TEKST ŹRÓDŁOWY:
Inflacja w Polsce idzie na rekord

Ceny w maju wzrosły o 4,7 proc. – podał GUS. Inflację nakręcają m.in. ceny paliw i odmrażanie gospodarki.

Aktualizacja: 15.06.2021 11:04 Publikacja: 15.06.2021 11:00

Inflacja w Polsce idzie na rekord

Foto: AdobeStock

Ceny towarów i usług konsumpcyjnych w maju 2021 r. wzrosły o 4,7 proc. w porównaniu z majem 2020 r. – podał we wtorek GUS. To nieco niższy wskaźnik niż w tzw. szybkim szacunku, gdzie była mowa o 4,8 proc. Ale to i tak najwyższy odczyt w tym roku.

SUROWE DANE:
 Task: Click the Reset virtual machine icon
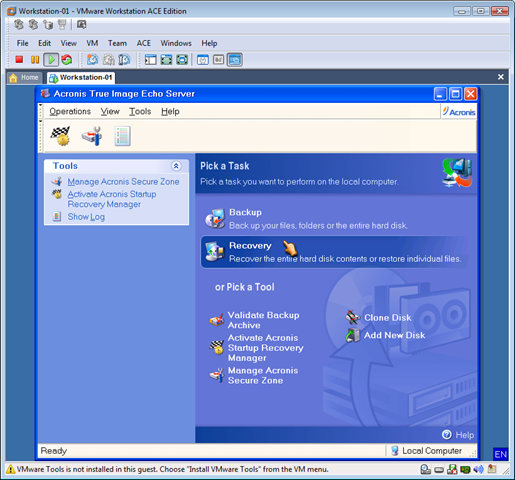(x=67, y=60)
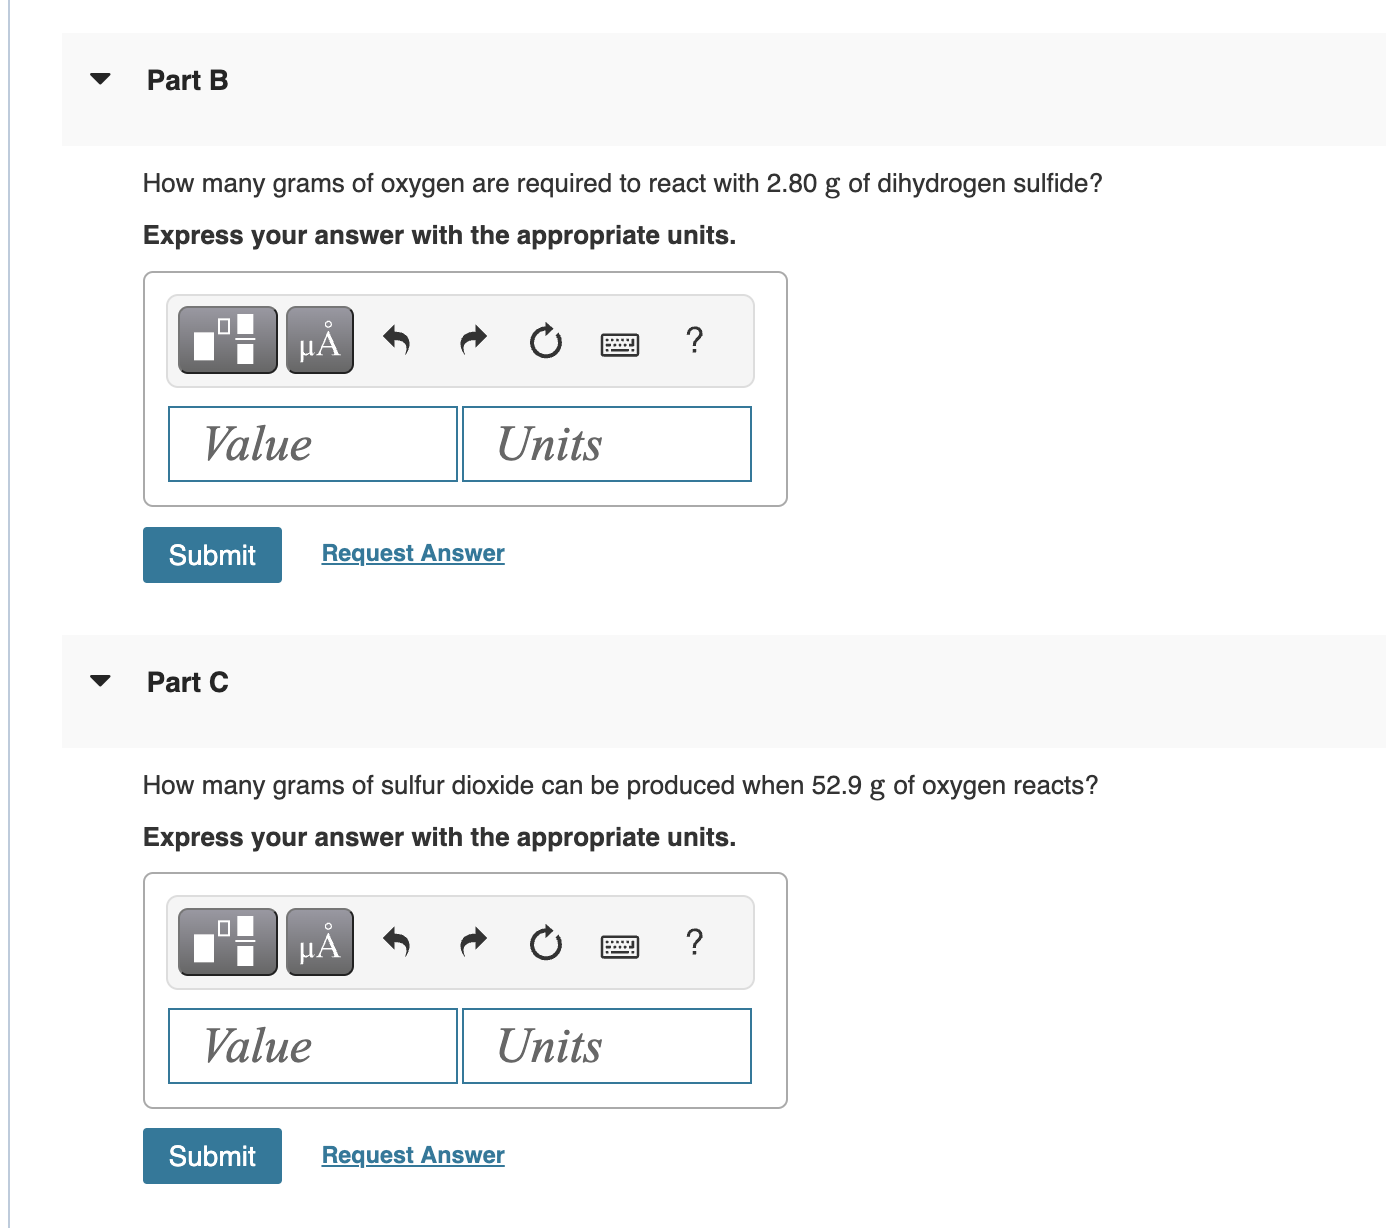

* * *

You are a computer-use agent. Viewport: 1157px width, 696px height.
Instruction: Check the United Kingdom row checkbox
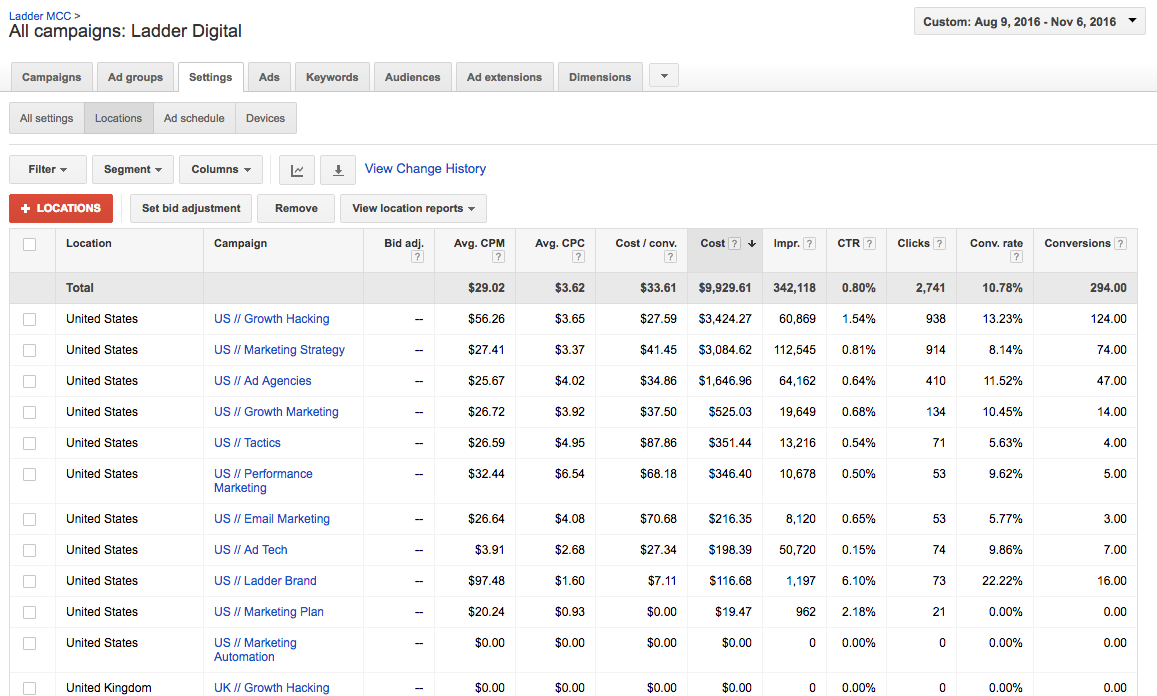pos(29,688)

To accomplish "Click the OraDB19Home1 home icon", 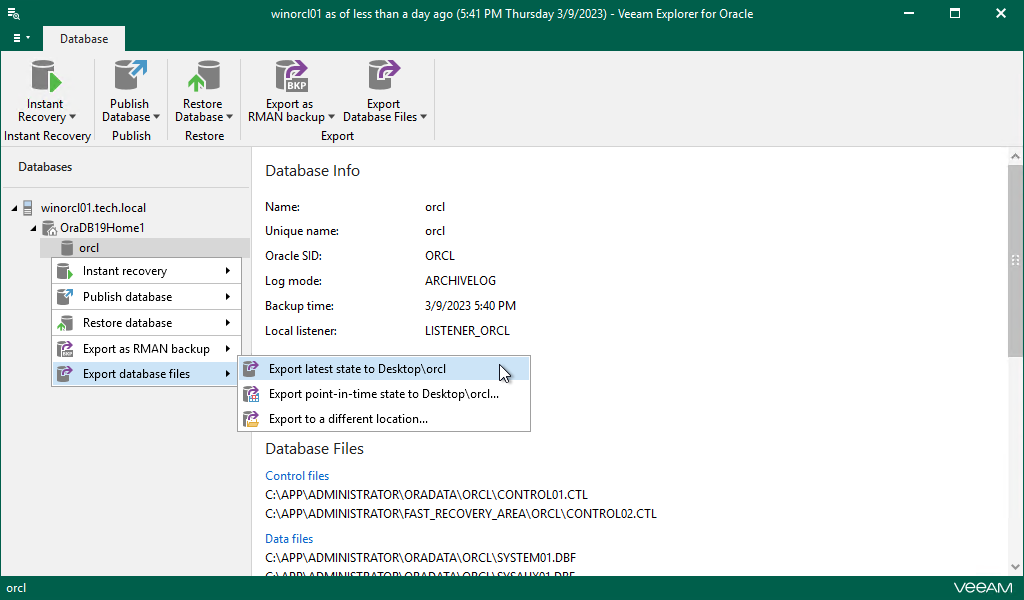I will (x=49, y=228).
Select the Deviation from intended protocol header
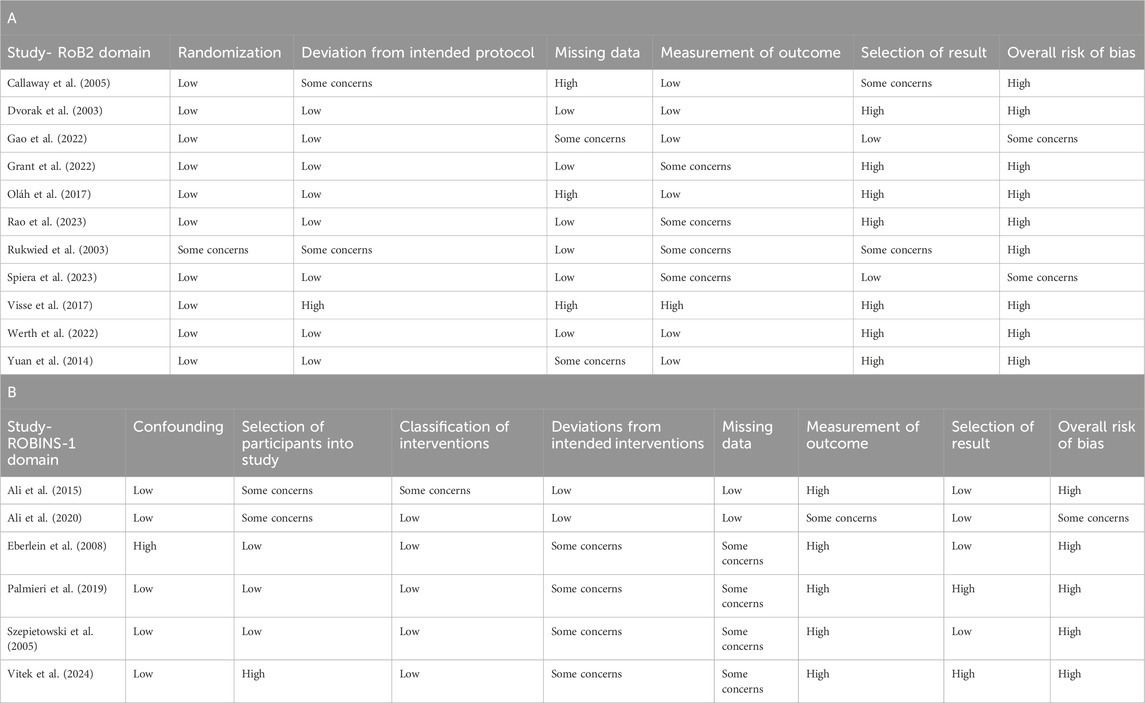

POLECENIE: Przepisz fragment tekstu o inflacji, zaczynając od „Ceny w maju” i idąc aż do „w tym roku.”. Zmień w nim „GUS” na „Główny Urząd Statystyczny”.

ODPOWIEDŹ:
Ceny w maju wzrosły o 4,7 proc. – podał Główny Urząd Statystyczny. Inflację nakręcają m.in. ceny paliw i odmrażanie gospodarki.

Aktualizacja: 15.06.2021 11:04 Publikacja: 15.06.2021 11:00

Inflacja w Polsce idzie na rekord

Foto: AdobeStock

Ceny towarów i usług konsumpcyjnych w maju 2021 r. wzrosły o 4,7 proc. w porównaniu z majem 2020 r. – podał we wtorek Główny Urząd Statystyczny. To nieco niższy wskaźnik niż w tzw. szybkim szacunku, gdzie była mowa o 4,8 proc. Ale to i tak najwyższy odczyt w tym roku.